Categories: Reviews

Review of ‘The Blue Caftan’, by Maryam Touzani

For fans of social cinema that combines preciousness and humanism.

    In the precious and combative The blue caftan, the Moroccan filmmaker Maryam Touzani turns the main setting of the film, the medina of Salé (one of the oldest in Morocco), into a kind of golden cage in which its three protagonists achieve a certain freedom involved in a series of repressions . On the one hand, we have the couple formed by Halim (Saleh Bakri) and Mina (Lubna Azabal), who hold a tailor shop in which the husband continues the legacy of his father, who dedicated his life to making caftans. The placid daily life of the couple is disturbed by a mysterious illness that affects the woman and by the emergencies imposed by a clientele that values ​​less and less the goldsmith work carried out by Halim. Tensions that will be accentuated by the appearance of Youssef (Ayoub Missioui), a young tailor’s apprentice who arouses the interest of the husband, who in turn keeps secret his sexual encounters with other men in the local hammam.

    Caught between the attachment to a markedly traditional trade and the repression of his homosexuality, Halim’s character is pushed into an interior secrecy, a confinement that Touzani underscores by placing the action in closed spaces. Although the filmmaker is interested in both the sinister side of representation and the beauty of the fabrics and embroidery. In a sense, the director of Adam (2019) seeks to establish a parallelism between the virtuosity of Halim’s craftsmanship and his own delicacy when capturing, with the camera, the gestures in which the fate of the characters is at stake: furtive glances of desire between the tailor and his apprentice, or the care that the husband dedicates to his weakened wife.

    It should be noted that Touzani’s commitment to a physical and subtle cinema is undermined by a certain tendency to make explicit, through action and above all words, the springs of social and human drama. To demonstrate the oppression suffered by the characters, the scriptwriters (Touzani herself and her husband, Nabil Ayouch) conceive a scene in which Halim and Mina are stopped on the street by a plainclothes policeman who demands that they show their marriage certificate. . Fortunately, the constrained script of He caftanblue leaves some valuable lessons along the way. “A caftan must survive the passage of time,” Halim explains to his beloved apprentice. This reflection appeals to the value of tradition, which guides and at the same time weighs down the existence of characters touched by the desire to love and by the shadow of death. This is how, in the private sphere, Touzani builds his emotional song to the union of the disinherited.

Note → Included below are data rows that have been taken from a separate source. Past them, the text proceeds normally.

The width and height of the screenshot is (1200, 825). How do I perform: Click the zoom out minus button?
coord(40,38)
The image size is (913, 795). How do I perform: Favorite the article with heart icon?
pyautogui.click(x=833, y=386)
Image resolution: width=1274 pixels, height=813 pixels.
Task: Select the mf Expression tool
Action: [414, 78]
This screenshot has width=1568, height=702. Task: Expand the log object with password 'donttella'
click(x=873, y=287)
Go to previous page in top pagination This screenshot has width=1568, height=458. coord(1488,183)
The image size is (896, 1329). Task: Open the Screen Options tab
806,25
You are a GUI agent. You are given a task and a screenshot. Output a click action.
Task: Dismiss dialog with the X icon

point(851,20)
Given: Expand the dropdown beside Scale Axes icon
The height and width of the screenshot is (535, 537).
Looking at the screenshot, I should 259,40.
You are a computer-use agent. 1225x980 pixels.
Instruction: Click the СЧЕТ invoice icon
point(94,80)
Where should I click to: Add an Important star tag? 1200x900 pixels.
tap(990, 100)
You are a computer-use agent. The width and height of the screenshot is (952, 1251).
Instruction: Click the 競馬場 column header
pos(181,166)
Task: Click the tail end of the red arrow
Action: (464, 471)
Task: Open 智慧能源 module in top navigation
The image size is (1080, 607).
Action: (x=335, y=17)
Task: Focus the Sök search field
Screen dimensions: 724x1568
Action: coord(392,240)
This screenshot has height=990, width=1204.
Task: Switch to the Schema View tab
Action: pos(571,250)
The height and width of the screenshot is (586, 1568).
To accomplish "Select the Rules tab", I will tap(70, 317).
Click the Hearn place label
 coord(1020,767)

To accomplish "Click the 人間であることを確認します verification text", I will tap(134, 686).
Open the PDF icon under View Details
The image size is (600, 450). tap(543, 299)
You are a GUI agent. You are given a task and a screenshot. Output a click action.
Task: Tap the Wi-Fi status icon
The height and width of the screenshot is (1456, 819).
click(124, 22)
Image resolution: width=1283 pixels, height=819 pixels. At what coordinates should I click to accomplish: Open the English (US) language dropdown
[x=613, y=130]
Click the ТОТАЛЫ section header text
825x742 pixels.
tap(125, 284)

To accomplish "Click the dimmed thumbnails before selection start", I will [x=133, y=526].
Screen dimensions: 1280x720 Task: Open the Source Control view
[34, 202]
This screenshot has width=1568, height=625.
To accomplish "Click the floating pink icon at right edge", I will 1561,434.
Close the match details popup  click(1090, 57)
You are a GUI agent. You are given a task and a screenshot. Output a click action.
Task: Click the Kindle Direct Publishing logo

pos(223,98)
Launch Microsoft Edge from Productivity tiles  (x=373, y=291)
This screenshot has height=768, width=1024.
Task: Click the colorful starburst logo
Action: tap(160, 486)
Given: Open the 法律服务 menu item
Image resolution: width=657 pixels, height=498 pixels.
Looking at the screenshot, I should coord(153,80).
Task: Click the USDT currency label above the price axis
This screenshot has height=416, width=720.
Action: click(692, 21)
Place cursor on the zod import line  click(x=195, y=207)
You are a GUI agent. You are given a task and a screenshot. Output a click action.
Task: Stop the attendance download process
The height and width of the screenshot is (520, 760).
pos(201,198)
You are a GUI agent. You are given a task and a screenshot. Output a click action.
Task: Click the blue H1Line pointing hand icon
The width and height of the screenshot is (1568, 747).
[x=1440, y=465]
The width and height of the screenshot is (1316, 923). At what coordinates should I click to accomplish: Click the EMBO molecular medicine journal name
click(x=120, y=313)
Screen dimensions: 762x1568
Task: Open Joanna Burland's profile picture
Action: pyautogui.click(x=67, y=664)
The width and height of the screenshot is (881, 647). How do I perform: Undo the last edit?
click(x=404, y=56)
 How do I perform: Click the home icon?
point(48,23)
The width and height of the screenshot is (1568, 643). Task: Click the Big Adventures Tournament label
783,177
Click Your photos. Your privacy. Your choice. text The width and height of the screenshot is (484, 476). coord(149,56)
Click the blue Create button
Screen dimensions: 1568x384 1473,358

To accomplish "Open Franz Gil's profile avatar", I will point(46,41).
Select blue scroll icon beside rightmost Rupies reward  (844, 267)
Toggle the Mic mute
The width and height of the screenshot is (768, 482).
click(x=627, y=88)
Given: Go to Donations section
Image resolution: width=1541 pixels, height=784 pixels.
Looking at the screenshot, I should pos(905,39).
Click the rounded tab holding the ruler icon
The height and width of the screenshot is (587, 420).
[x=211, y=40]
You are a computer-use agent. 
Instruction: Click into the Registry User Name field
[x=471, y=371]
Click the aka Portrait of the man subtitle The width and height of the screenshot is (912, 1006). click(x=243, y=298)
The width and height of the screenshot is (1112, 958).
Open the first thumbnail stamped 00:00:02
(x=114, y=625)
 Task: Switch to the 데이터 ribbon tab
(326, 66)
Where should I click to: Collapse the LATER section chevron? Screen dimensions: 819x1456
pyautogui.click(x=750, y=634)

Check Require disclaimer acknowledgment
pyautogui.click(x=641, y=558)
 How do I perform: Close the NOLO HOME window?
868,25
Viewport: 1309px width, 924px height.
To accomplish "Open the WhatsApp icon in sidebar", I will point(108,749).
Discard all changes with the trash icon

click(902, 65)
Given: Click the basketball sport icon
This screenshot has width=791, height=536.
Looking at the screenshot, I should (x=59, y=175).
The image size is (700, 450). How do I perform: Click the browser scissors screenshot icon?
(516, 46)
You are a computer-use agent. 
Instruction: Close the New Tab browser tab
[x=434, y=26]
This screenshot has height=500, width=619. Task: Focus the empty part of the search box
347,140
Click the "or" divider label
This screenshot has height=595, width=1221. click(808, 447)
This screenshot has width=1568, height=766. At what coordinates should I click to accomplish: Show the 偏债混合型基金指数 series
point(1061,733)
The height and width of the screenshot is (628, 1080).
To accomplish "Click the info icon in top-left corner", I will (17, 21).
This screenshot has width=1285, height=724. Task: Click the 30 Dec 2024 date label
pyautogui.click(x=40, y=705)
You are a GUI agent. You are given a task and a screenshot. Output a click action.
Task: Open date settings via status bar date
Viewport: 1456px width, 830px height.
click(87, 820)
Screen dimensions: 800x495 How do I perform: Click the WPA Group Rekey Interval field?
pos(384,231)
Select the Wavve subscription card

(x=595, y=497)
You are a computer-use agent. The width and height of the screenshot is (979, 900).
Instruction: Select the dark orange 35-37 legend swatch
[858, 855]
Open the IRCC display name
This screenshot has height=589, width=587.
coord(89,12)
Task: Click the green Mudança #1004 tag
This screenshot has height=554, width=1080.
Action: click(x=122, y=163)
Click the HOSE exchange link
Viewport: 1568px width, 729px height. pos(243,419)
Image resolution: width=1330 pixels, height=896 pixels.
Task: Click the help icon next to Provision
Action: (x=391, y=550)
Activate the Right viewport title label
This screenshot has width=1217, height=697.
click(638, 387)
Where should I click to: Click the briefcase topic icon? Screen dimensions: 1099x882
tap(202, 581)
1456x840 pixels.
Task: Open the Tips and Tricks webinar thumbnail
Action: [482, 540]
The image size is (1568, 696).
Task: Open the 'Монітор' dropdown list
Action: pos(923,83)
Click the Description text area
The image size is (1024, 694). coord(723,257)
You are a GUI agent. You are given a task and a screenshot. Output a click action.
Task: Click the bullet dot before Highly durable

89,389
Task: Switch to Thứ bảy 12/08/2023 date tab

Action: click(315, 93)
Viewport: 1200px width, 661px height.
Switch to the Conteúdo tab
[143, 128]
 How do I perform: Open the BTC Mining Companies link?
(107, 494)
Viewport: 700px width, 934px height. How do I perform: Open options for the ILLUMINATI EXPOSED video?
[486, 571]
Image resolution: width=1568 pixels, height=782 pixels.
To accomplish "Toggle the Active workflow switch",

    For fans of social cinema that combines preciousness and humanism

    The worst: the sensation of dramatic calculation that the whole film gives off.

    DATA SHEET

    Address: Maryam Touzani Distribution: Lubna Azabal, Saleh Bakri, Ayoub Missioui. Country: Morocco Year: 2022 Release date: 10–3-2023 Gender: Drama Script:

    Maryam Touzani, Nabil Ayouch

    Synopsis: Halim has been married for a long time to Mina, with whom he runs a traditional kaftan shop in the Salé medina, one of the oldest in Morocco. The couple has always lived with a secret that Halim has learned to hide, but Mina’s illness and the arrival of a young apprentice at the shop threaten to upset this balance.